For the first time, the Brazil-Russia-India-China-South Africa (BRICS) grouping is expected to begin an expansion process to include new developing country members, according to the Chinese government.

Chinese Foreign Ministry on Friday that Beijing will actively promote the expansion of BRICS and welcome more global partners to join the group.

The Foreign Ministry spokesperson Wang Wenbin made the remarks yesterday in a statement in response to media questions over Beijing’s view on expanding BRICS.

“China will work on BRICS parties to continue to have in-depth discussions on BRICS expansion and determine the standards and procedures for that on the basis of consensus. We look forward to more like-minded partners joining the big family of BRICS,” he said in a statement.

BRICS is a multilateral forum consisting of five major emerging economies of the world, namely Brazil, Russia, India, China and South Africa.

Mr Wang stressed that the recently held BRICS Foreign Ministers’ Meeting backed the expansion of the initiative while the “BRICS Plus” consultation was also held as part of the ministers’ meeting.

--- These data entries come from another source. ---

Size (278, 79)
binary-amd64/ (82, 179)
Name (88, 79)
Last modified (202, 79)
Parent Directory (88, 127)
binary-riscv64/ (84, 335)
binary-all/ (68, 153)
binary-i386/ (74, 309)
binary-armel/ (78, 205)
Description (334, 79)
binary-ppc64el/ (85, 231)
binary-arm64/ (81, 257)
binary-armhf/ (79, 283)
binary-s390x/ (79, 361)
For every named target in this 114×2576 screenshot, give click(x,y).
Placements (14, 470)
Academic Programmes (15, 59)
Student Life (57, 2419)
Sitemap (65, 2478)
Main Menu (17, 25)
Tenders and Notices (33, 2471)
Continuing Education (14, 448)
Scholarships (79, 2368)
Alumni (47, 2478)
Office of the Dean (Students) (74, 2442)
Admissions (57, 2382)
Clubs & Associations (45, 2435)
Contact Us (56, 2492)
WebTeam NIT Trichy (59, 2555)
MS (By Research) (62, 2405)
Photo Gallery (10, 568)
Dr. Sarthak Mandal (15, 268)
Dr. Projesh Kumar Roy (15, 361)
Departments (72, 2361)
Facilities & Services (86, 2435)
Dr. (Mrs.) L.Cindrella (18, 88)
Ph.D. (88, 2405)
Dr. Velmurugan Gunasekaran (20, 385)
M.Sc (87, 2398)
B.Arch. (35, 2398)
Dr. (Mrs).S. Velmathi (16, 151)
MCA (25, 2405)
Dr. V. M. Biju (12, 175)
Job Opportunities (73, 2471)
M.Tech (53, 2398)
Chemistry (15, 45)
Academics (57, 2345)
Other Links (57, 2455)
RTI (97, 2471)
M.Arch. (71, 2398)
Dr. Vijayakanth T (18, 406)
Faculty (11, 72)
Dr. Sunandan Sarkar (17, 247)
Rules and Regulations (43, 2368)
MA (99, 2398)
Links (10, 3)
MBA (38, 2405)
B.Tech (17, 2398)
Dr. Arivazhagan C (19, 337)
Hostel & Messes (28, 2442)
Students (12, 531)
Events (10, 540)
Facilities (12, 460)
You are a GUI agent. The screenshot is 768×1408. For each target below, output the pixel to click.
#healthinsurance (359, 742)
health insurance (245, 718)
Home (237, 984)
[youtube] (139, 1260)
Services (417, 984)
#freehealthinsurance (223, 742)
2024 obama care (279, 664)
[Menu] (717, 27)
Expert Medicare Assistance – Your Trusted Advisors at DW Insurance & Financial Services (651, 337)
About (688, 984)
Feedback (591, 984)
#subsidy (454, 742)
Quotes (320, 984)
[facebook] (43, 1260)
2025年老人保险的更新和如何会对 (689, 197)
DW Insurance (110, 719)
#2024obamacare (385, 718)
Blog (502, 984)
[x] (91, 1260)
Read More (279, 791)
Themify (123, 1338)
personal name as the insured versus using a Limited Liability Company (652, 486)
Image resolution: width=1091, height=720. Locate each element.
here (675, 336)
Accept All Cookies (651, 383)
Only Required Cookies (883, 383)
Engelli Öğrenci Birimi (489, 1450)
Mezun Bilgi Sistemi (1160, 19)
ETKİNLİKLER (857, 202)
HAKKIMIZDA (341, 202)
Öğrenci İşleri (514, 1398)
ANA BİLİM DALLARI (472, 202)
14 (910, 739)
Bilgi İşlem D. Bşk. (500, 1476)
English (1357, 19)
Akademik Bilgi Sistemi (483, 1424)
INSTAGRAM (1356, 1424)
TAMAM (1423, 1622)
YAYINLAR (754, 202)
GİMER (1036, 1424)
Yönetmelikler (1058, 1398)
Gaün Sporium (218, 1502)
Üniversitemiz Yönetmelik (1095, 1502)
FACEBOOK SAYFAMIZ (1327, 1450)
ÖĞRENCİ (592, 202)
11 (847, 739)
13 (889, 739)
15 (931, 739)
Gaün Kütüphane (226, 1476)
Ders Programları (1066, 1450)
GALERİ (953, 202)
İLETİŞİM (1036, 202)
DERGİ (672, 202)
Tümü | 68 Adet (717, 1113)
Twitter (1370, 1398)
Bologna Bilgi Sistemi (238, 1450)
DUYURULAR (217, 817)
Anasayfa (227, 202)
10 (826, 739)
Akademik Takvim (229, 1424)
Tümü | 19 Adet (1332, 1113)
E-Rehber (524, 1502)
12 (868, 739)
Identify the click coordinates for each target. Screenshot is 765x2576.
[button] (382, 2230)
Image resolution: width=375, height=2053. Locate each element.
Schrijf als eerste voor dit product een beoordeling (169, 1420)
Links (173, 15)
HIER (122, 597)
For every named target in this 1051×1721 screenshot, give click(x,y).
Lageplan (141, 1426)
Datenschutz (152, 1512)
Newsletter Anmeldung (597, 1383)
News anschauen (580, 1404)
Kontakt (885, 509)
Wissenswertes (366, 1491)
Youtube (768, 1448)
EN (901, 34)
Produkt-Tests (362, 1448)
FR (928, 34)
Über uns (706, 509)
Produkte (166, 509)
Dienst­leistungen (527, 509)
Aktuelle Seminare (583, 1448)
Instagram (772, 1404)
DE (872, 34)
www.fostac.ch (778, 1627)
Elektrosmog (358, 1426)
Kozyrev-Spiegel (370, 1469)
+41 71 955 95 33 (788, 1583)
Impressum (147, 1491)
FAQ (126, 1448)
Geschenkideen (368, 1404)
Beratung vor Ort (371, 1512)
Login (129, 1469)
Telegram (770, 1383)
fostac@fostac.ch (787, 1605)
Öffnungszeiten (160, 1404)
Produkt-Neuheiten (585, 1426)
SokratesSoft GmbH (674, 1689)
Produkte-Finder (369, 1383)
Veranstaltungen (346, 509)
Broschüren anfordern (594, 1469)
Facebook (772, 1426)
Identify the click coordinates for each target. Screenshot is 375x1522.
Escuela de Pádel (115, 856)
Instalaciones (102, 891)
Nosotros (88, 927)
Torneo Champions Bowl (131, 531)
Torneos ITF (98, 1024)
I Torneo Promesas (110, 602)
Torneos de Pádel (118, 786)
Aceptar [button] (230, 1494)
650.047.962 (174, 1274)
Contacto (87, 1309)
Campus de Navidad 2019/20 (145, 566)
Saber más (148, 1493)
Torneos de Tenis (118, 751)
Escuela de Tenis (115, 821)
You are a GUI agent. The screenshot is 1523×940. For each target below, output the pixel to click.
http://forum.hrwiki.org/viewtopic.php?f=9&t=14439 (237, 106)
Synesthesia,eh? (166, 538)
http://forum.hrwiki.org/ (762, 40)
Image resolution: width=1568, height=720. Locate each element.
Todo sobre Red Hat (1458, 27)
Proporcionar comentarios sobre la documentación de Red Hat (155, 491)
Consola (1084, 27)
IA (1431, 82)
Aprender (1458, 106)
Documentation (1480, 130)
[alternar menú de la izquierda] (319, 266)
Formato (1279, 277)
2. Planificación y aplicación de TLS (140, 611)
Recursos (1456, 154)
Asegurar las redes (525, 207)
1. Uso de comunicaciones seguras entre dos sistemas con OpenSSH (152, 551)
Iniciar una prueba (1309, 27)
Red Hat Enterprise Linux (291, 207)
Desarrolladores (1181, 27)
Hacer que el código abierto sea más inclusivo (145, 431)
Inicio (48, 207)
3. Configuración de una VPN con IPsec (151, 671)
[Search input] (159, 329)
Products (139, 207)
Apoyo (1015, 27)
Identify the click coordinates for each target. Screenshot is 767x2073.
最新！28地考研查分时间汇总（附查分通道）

On May 23, A BRICS Plus virtual conference was held as part of the main meeting with ministers from countries, including the UAE, Saudi Arabia, Egypt, Kazakhstan, Indonesia, Argentina, Nigeria, Senegal, and Thailand, according to reports.

BRICS Plus is a new phase in the expansion of BRICS – already known for its combined economic growth potential – that aims to welcome more countries and enhance economic conditions.

China actively supports the start of BRICS expansion process and broaden “BRICS Plus” cooperation,” the Chinese ministry said.

“Facing the once-in-a-century changes and pandemic which are compounded by international hotspot issues, BRICS countries agree that it is important to enhance cooperation with other emerging markets and developing countries, further improve the representation of BRICS, make BRICS’ voice in major international and regional issues more widely heard, join hands to meet challenges, and uphold the common interests and development space of emerging markets and developing countries, the statement read.